*** Opening RECORDS PROVIDED ***

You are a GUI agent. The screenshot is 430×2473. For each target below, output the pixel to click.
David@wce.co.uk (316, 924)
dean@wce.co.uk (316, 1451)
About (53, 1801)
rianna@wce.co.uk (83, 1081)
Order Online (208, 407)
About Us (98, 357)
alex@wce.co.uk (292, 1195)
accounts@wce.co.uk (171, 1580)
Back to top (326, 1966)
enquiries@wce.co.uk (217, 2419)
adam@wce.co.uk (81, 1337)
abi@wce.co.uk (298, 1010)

*** Closing RECORDS PROVIDED ***
*** Opening RECORDS PROVIDED ***

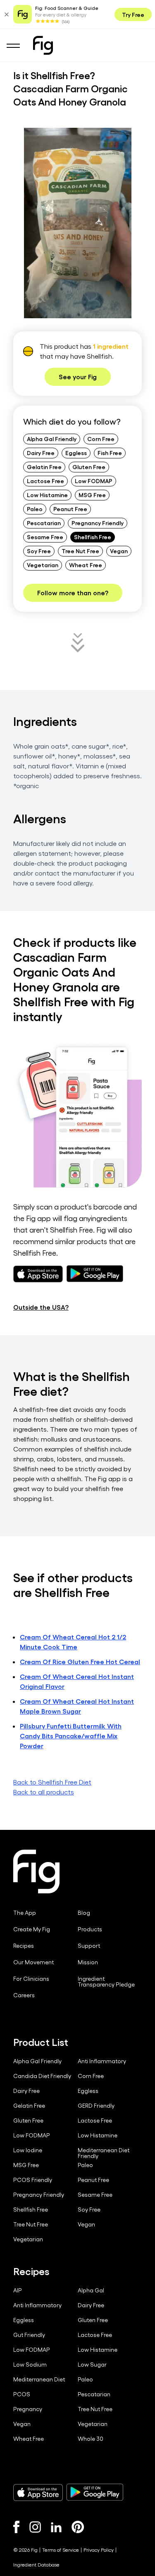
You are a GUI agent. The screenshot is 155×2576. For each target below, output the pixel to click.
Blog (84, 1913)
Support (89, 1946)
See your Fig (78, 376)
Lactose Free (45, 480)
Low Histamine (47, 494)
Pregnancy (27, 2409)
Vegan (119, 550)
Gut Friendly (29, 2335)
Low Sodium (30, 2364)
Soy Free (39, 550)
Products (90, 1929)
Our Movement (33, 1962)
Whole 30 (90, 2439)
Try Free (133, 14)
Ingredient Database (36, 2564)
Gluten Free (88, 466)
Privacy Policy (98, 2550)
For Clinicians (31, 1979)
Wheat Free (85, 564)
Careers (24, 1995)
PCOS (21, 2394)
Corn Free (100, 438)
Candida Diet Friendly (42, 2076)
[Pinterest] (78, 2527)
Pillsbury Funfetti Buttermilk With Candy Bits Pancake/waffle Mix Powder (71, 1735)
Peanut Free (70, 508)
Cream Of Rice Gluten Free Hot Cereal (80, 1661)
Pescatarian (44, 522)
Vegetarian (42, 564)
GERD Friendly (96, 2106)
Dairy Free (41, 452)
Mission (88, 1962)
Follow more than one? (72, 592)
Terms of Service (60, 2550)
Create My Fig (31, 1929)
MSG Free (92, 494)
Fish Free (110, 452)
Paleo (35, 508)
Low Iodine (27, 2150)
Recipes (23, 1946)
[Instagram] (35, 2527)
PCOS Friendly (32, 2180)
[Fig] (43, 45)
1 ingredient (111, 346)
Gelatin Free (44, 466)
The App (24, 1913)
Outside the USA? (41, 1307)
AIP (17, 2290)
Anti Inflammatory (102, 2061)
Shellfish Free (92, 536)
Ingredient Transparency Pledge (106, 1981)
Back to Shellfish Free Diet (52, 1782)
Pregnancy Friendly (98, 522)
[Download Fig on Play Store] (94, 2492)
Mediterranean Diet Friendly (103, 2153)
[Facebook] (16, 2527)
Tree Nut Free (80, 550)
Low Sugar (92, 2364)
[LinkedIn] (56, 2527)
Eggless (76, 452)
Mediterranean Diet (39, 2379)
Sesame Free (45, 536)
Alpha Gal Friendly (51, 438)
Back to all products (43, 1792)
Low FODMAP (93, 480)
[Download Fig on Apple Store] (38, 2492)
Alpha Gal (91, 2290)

*** Closing RECORDS PROVIDED ***

PROBLEM: Scan the listing for the word "Back". Copy every line in which it appears.

EXERCISE RESPONSE:
Back to top (326, 1966)
Back to Shellfish Free Diet (52, 1782)
Back to all products (43, 1792)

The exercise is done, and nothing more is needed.